Si tratta di un ottimo libro, coscienzioso, che evita gli integralismi ma la canta chiara su quanto stiamo combinando; è vero, la consapevolezza cresce, ma terribilmente poco rispetto ai tempi che abbiamo, e comunque meno di quanto non cresca, dall'altro canto, la fame di "progresso" (così ci si ostina a chiamarlo).
Siamo già oltre tempo massimo? Sembrerebbe quasi di sì (e certo che l'esito delle ultime elezioni americane non lascia ben sperare) eppure una piccola fiammella di speranza siamo obbligati a conservarla, quantomeno chi "tiene famiglia", chi non vuol pensare che, finito nella tomba, finisca con lui il mondo intero.
Sia pure, proviamoci, ma qual è la soluzione? Beh, sarà che sono pessimista, sarà che i tempi stringono, sarò che non ho fiducia nell'essere umano, ma sembrerebbe che l'unica via d'uscita sia fare in modo che
questo mito della linearità del progresso diventi fuori moda, che bruciare idrocarburi diventi economicamente meno profittevole di altro: non sprechiamo preziose energie nel persuadere chi davvero conta (cioè gli imperi economici) a fare qualcosa per il bene e il futuro dell'umanità, cerchiamo piuttosto di condurre le loro smodate ambizioni a nostro vantaggio.
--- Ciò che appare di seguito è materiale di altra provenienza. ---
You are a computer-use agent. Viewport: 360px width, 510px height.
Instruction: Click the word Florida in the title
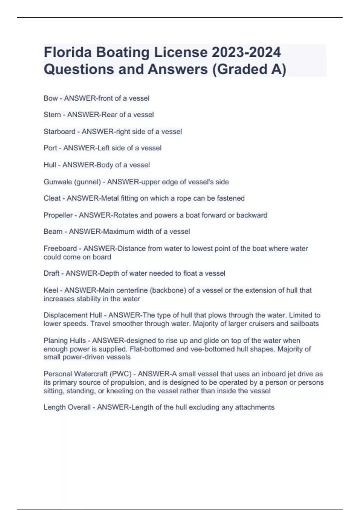coord(67,52)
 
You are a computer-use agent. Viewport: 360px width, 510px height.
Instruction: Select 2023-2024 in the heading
coord(246,52)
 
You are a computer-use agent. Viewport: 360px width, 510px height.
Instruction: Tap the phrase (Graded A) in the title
coord(249,69)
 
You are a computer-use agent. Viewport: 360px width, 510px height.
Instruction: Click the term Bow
coord(50,98)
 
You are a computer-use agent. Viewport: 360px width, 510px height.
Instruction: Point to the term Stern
coord(52,115)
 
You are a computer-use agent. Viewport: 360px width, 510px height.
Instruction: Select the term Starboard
coord(59,132)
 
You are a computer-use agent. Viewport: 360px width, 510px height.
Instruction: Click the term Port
coord(50,148)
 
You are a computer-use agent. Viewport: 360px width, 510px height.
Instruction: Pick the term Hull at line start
coord(50,165)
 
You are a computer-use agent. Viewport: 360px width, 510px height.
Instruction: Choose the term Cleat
coord(52,198)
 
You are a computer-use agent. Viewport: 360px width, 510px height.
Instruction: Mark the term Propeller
coord(58,215)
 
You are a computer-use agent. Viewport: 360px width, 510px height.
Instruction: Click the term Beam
coord(53,232)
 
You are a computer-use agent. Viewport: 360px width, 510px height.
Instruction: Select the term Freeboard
coord(60,248)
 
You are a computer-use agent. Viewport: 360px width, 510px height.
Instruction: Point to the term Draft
coord(51,273)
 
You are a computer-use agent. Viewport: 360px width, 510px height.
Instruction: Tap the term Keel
coord(51,290)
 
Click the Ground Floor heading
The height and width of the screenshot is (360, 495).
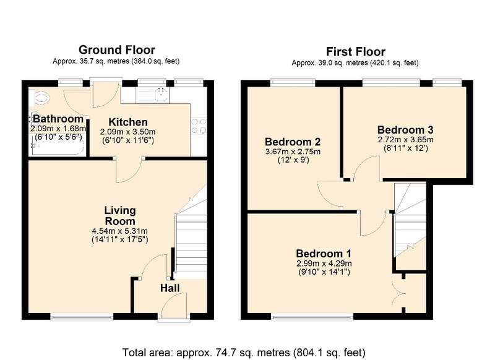click(116, 50)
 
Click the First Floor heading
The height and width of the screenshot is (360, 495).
click(355, 51)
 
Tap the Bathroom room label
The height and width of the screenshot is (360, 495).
click(58, 119)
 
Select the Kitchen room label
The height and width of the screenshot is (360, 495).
click(128, 122)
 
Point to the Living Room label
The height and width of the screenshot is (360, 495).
click(120, 215)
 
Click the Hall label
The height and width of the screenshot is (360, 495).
click(170, 288)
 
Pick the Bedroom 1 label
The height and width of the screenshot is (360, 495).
click(324, 254)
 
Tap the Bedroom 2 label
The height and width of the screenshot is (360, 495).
click(293, 142)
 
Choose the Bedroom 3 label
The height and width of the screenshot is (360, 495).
click(405, 130)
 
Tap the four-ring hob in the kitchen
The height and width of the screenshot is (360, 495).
click(199, 126)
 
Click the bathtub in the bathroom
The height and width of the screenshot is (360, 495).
click(57, 146)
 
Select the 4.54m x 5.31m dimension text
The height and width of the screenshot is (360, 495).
click(120, 231)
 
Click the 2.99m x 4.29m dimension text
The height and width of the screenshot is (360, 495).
click(324, 264)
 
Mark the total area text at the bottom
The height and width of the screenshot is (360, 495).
click(244, 352)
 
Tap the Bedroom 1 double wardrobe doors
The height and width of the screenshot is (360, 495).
click(398, 293)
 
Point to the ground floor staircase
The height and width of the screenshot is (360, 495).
click(191, 233)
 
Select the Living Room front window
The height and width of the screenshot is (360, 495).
click(82, 317)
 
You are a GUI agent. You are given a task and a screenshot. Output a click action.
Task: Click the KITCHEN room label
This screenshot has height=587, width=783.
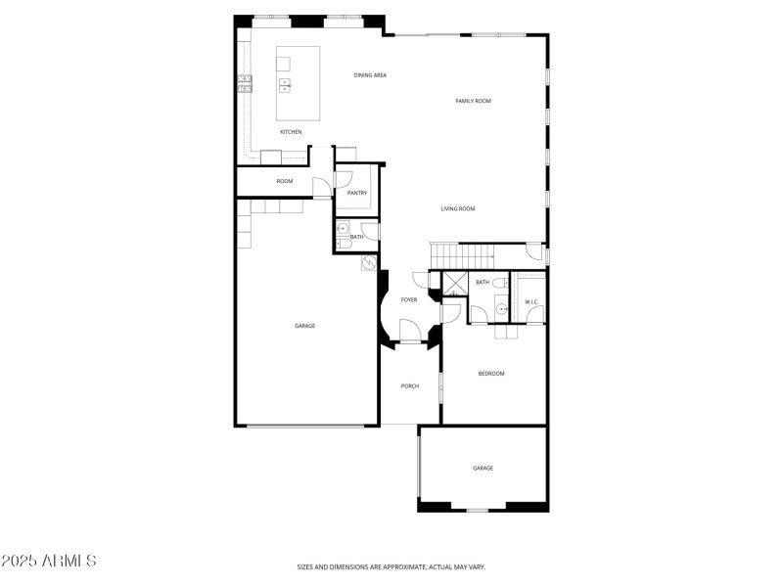tap(291, 132)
Stai parlando della Green economy, mi si dirà, di cui già peraltro si vaticina il fallimento. Come credi di convincerli a smantellare le loro costosissime infrastrutture e le loro ipertrofiche organizzazioni?
Con il solo linguaggio che conoscono, il denaro. Paghiamoli, paghiamoli per smettere, e prospettiamo loro attività ancor più lucrose, che consentano di continuare a farli vivere nei loro universi dorati e ignari, ma che almeno non facciano troppi danni.
Certo, si può ribattere facilmente, e i soldi dove li prendiamo? Hai idea di quanti ne servirebbero? Solo i governi, un governo del mondo, potrebbe forse porsi un obiettivo così ambizioso, ma lo vedi come finiscono a tarallucci e vino i protocolli e i buoni propositi?
Eh? Beh ecco... ma io, veramente...
Sì ok, avete ragione, adesso sono sveglio...
Aiuto! Si accettano consigli!
Giancarlo Sturloni scrive un libro che potrebbe essere una sorta di fight club dell’ambientalismo. Qui tutto quello che viene raccontato dalla voce fuori campo, di una professionalità conclamata e di chi vuole togliere qualsiasi sorta di buonismo ecosociale, va dritto al sodo e non crea allarmismo ma solide incertezze sulle proprie azioni, sulle direzioni internazionali e la capacità auto degenerativa dell’umanità. La Terra è in crisi e questa crisi siamo noi, se siamo così superficiali da pensare che tutto finirà non abbiamo fatto i conti con il pianeta, che di noi se ne fotte altamente e andrà comunque avanti.
IL PIANETA TOSSICO è un incredibile e incendiario studio romanzato sull’ambientalismo e le sue pieghe. Un libro necessario per una coscienza della sopravvivenza.